[Math] How to show this sequence of functions weakly converge

convergence-divergencefunctional-analysissequences-and-seriesweak-convergence

$X = C[0,1]$. $$x_n(t) =
\begin{cases}
nt, & \text{for $0 \leq t \leq \frac{1}{n}$ } \\
2-nt, & \text{for $\frac{1}{n} \leq t \leq \frac{2}{n}$ } \\
0, & \text{for $\frac{2}{n} \leq t \leq 1$} \\
\end{cases}$$

I know $x_n$ doesn't tend to zero strongly, but I don't know how to show it tends to zero weakly in $L^{\infty}$.

Added: A sequence of $\{x_n\}$ in a normed linear space $X$ is said to converge weakly to $x$ if $$\lim_{n \to \infty}l(x_n) = l(x)$$ for every $l$ in $X'$(the dual of $X$, i.e. the collection of all continuous linear functionals.).

Best Answer

I assume that what you want to prove is weak convergence in $C[0,1]$ endowed with $L^{\infty}$ norm.
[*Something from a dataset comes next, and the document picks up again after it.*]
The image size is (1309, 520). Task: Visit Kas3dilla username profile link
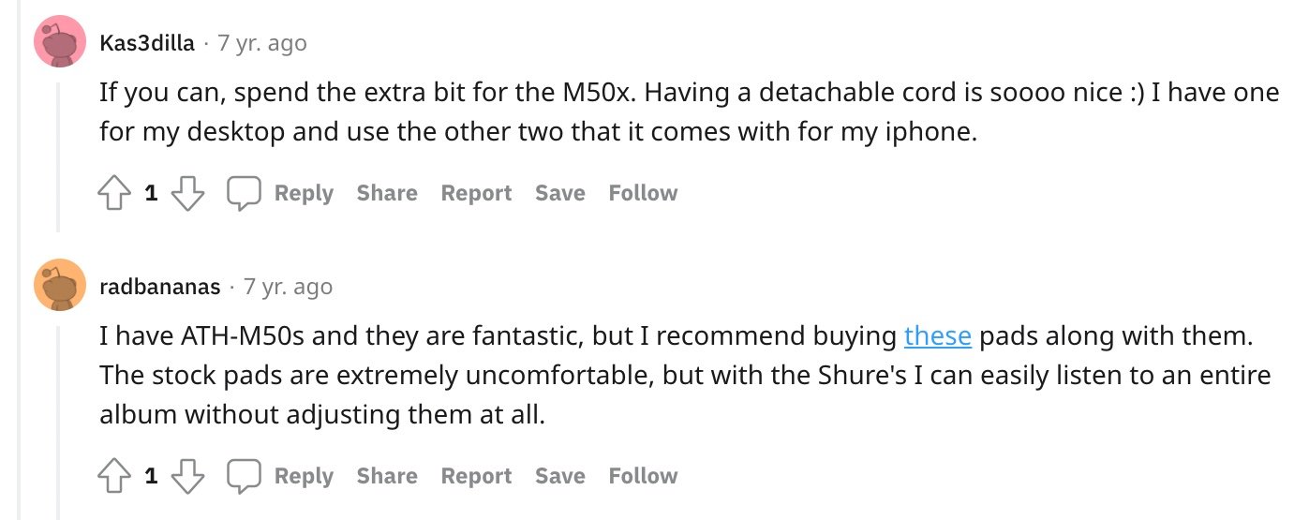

Using Riesz representation, i.e. the dual of $C[0,1]$ can be identified with bounded Borel measures, we need only to take care of convergence $\int x_n d\mu \to 0$ for any measure $\mu$. But this is equivalent for the sequence $(x_n)$ to being uniformly bounded and pointwise convergent, via dominated convergence theorem.